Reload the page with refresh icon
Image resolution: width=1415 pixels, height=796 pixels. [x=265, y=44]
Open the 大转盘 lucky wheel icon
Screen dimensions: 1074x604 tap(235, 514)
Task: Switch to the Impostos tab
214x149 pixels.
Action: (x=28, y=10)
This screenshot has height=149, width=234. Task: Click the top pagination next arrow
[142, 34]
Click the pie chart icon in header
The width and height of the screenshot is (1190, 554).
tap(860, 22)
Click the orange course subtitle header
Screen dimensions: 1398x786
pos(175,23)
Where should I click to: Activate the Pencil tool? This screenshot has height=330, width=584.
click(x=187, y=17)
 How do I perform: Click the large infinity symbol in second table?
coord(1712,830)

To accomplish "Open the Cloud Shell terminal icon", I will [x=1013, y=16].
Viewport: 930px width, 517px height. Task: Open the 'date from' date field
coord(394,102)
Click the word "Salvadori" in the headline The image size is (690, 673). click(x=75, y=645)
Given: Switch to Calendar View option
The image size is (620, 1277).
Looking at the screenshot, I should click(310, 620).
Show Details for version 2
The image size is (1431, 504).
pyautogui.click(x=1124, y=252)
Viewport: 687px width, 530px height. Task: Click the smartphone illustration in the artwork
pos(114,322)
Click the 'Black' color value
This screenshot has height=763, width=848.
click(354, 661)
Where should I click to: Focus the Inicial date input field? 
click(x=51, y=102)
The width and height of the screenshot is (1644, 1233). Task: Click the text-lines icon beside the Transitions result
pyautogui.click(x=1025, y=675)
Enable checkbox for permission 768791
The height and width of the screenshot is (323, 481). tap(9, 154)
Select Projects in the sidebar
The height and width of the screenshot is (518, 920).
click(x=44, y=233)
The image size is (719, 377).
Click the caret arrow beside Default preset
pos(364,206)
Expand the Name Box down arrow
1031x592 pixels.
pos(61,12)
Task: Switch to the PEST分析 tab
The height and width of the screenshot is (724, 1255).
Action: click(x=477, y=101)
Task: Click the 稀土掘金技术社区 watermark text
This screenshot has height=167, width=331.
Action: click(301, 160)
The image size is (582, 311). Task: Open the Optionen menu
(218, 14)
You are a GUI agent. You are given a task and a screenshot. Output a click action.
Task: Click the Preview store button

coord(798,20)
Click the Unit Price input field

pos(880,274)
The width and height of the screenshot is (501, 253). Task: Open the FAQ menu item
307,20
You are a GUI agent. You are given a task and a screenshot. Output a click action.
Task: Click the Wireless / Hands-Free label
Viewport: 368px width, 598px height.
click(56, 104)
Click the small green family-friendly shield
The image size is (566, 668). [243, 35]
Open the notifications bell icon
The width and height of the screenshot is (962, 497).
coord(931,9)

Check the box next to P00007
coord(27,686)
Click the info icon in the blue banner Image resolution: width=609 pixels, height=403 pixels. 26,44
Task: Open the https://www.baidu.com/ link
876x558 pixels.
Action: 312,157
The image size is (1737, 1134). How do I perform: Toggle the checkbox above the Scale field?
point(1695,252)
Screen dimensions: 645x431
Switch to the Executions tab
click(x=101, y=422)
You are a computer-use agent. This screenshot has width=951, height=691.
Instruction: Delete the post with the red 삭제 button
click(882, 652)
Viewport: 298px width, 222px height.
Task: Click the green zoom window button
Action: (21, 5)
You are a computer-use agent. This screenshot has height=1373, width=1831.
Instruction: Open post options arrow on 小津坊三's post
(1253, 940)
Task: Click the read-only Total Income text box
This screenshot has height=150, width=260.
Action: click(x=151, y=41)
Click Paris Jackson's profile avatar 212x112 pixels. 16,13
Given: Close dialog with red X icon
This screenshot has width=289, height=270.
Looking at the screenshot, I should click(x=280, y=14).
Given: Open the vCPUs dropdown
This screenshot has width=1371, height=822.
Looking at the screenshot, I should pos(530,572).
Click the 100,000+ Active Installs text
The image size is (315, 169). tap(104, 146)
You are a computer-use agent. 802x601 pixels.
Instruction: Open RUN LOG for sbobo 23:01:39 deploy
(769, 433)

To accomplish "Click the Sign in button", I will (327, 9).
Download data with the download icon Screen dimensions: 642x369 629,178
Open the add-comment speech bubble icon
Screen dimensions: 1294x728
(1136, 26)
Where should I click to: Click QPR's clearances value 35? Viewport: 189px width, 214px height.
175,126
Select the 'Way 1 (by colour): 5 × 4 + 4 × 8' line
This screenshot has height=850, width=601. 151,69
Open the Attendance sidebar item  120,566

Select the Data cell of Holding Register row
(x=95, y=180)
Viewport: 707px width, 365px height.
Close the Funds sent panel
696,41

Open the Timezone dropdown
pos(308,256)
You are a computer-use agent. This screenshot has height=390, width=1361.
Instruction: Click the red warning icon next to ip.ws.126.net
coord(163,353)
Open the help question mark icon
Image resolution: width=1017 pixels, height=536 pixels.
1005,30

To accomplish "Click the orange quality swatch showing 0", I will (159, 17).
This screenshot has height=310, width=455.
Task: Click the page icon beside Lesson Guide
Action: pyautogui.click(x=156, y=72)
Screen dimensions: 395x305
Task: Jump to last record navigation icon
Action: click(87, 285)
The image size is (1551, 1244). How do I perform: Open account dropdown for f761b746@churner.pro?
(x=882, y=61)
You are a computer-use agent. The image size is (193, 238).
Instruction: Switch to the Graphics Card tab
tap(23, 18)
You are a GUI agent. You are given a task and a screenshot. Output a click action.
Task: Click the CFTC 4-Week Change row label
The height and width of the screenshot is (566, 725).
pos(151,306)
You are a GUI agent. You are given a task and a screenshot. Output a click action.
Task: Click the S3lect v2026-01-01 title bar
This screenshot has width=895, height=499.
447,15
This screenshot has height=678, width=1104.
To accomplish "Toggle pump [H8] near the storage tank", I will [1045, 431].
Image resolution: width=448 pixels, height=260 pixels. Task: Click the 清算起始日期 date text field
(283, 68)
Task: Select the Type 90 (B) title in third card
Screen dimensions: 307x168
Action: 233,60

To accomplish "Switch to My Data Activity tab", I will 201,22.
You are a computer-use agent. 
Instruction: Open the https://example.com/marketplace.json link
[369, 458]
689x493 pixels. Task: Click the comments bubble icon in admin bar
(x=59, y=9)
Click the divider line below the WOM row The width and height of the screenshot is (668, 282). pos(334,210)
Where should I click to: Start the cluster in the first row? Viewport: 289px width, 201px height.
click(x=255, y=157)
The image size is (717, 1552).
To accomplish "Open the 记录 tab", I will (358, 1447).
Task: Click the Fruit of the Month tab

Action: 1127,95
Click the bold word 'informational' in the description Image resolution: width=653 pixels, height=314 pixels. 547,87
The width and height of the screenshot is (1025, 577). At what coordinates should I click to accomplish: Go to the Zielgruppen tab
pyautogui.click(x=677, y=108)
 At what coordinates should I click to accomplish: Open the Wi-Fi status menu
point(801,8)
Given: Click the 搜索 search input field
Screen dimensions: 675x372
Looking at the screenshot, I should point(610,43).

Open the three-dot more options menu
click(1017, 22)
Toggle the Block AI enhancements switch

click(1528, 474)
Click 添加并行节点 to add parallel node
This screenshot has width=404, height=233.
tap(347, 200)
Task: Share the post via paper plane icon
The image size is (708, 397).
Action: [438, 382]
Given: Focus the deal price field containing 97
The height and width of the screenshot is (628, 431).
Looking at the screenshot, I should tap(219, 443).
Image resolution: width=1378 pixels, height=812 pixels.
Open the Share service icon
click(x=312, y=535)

::::

Count the lines in the entries above that contain the word "computer". Reply with the number only.

6